**Selection**
## Begin

It cost me the electricity cost to run the server, plus the cost of my internet. I suppose you should include the initial hardware cost- my servers are basically my old gaming rigs. Not to mention the time investment to maintain another service. For me, it's worth it to self-host if I can.
Specifically for lemmy, I seen how overloaded the various major lemmy instances out there were, so self hosting could mean one less user on those instances. I also didn't see any significant drawbacks to self-hosting the instance since I can still join and communicate with all the other communities.
I tried out my own, one person instance, and I had a hard time getting comments to pull in. I would have to browse to the original instance to view all of the comments. Have you found a good way to overcome that?
I switched back to a more public instance just because I found the process of going out to view the content, back to my own instance if I wanted to comment, then back to the original again to keep reading the discussion very tedious.
Being on a more populated server seems to give most if not all of the comments directly.
When you first subscribe to a community it only pulls in the last 20 or so posts and I think a limited amount of comments, and then everything going forward. This seems to be a common point of confusion for a lot of instance admins.
Presumably this is to prevent a possible DDoS/performance failure vector as it would be trivial to setup a large swarm of instances on tiny VM's and then simultaneously start hitting massive communities from a single instance and requesting a large body of historical content.
Edit: Also when you first setup and start subscribing to a large number of instances, this initiates a LOT of communication and database writes. Lemmy still has some performance bottlenecks. Once everything is initially synced and settled it runs fine. I have a friend running their instance on a $5 Linode instance that only has 1vCPU and 1GB of RAM without any issues, and they're hosting users.

## End

**Brief 1**
Copy the self-hosting discussion word for word.
The entries that follow are unrelated to the text.

**Input material**
## Begin

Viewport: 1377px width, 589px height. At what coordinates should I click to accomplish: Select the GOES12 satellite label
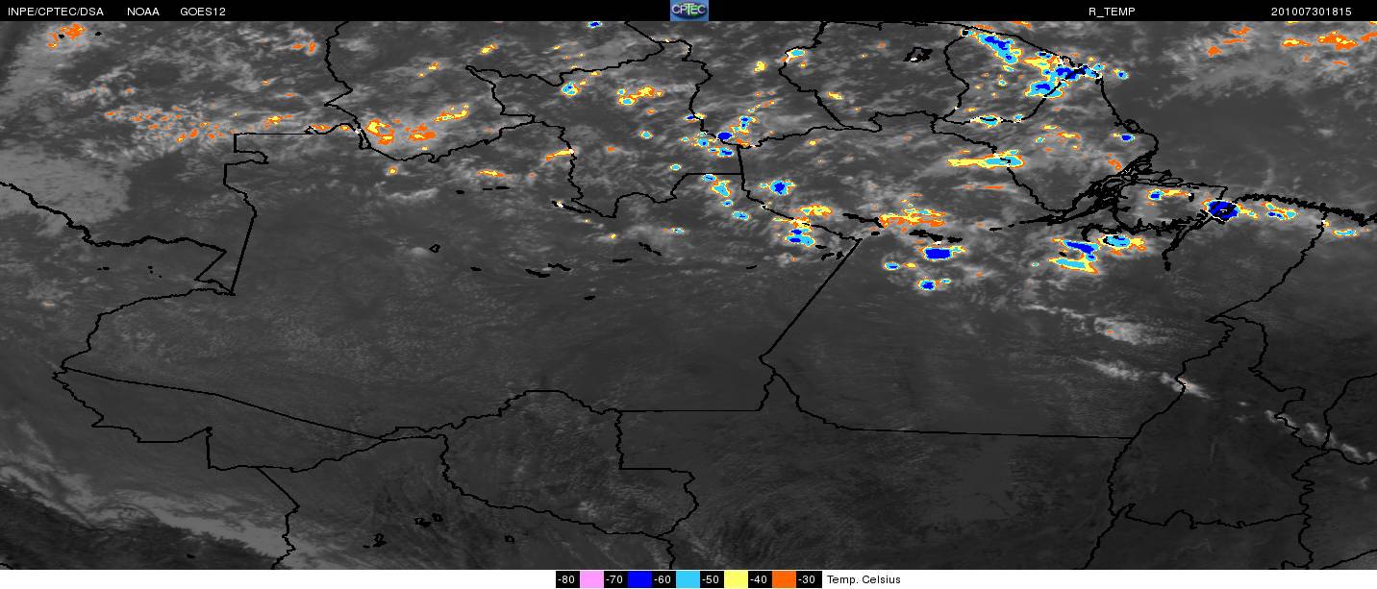(x=203, y=12)
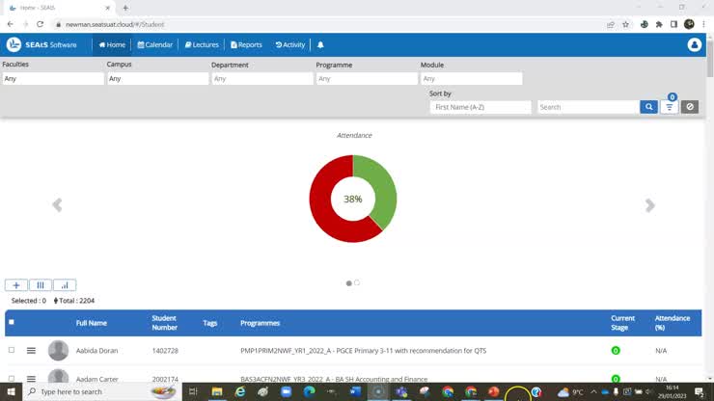Open the Reports menu item
The image size is (714, 401).
pos(246,45)
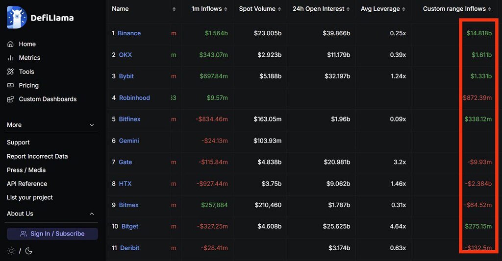This screenshot has width=502, height=261.
Task: Click the Tools wrench icon
Action: tap(10, 71)
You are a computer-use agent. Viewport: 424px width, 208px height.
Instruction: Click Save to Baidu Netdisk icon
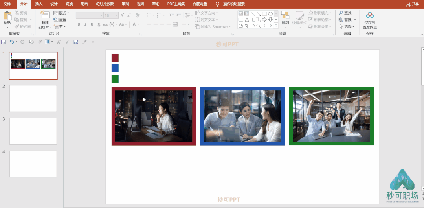(x=370, y=15)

## End

**Brief 2**
Rewrite the entries from the line containing "You are a computer-use" through the end of the entries, changing "Baidu Netdisk" to "Dropbox" and keeping everything else the same. Leave the pictures out.

**Full output 1**
It cost me the electricity cost to run the server, plus the cost of my internet. I suppose you should include the initial hardware cost- my servers are basically my old gaming rigs. Not to mention the time investment to maintain another service. For me, it's worth it to self-host if I can.
Specifically for lemmy, I seen how overloaded the various major lemmy instances out there were, so self hosting could mean one less user on those instances. I also didn't see any significant drawbacks to self-hosting the instance since I can still join and communicate with all the other communities.
I tried out my own, one person instance, and I had a hard time getting comments to pull in. I would have to browse to the original instance to view all of the comments. Have you found a good way to overcome that?
I switched back to a more public instance just because I found the process of going out to view the content, back to my own instance if I wanted to comment, then back to the original again to keep reading the discussion very tedious.
Being on a more populated server seems to give most if not all of the comments directly.
When you first subscribe to a community it only pulls in the last 20 or so posts and I think a limited amount of comments, and then everything going forward. This seems to be a common point of confusion for a lot of instance admins.
Presumably this is to prevent a possible DDoS/performance failure vector as it would be trivial to setup a large swarm of instances on tiny VM's and then simultaneously start hitting massive communities from a single instance and requesting a large body of historical content.
Edit: Also when you first setup and start subscribing to a large number of instances, this initiates a LOT of communication and database writes. Lemmy still has some performance bottlenecks. Once everything is initially synced and settled it runs fine. I have a friend running their instance on a $5 Linode instance that only has 1vCPU and 1GB of RAM without any issues, and they're hosting users.

**Full output 2**
You are a computer-use agent. Viewport: 424px width, 208px height.
Instruction: Click Save to Dropbox icon
(x=370, y=15)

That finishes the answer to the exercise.